**What to do:** Check each line of the data, and copy those where "agent" appears.

Data extracted from a collection

*** Begin section ***

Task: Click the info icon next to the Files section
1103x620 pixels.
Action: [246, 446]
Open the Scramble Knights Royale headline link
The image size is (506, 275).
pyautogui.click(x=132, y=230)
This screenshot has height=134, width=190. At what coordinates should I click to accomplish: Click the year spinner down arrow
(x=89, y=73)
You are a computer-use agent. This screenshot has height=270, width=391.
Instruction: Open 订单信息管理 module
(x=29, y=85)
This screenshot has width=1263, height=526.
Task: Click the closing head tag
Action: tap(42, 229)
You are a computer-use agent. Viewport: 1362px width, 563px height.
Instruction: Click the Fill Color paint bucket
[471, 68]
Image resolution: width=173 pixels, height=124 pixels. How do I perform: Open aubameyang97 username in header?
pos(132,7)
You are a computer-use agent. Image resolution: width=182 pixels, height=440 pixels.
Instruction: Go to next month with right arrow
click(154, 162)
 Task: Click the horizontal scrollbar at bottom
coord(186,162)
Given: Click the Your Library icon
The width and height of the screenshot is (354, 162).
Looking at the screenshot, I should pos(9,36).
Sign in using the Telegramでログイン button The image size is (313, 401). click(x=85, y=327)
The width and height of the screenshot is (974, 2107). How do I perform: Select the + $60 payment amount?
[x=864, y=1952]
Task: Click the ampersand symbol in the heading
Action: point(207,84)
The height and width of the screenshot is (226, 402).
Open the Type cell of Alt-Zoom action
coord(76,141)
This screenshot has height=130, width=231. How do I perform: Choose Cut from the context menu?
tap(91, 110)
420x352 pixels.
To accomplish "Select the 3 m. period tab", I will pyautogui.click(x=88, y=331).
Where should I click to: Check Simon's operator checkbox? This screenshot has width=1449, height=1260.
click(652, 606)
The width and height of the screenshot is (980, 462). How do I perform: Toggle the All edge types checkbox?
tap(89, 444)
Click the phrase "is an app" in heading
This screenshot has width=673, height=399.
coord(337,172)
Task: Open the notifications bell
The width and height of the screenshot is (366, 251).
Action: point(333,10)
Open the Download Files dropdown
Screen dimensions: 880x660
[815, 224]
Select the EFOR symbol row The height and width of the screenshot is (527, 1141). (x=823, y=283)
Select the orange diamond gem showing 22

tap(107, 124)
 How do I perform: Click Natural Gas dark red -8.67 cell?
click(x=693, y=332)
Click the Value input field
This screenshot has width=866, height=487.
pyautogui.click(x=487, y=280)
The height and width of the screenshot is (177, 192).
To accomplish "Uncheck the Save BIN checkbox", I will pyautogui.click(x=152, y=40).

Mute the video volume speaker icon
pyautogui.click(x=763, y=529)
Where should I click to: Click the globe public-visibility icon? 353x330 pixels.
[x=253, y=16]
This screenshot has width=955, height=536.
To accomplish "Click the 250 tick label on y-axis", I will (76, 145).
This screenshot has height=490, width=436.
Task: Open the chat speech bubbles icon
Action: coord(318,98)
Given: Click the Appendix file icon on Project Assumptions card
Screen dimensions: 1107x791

*** End section ***

**Exercise result:**
You are a computer-use agent. This screenshot has height=270, width=391.
You are a computer-use agent. Viewport: 1362px width, 563px height.
You are a computer-use agent. Image resolution: width=182 pixels, height=440 pixels.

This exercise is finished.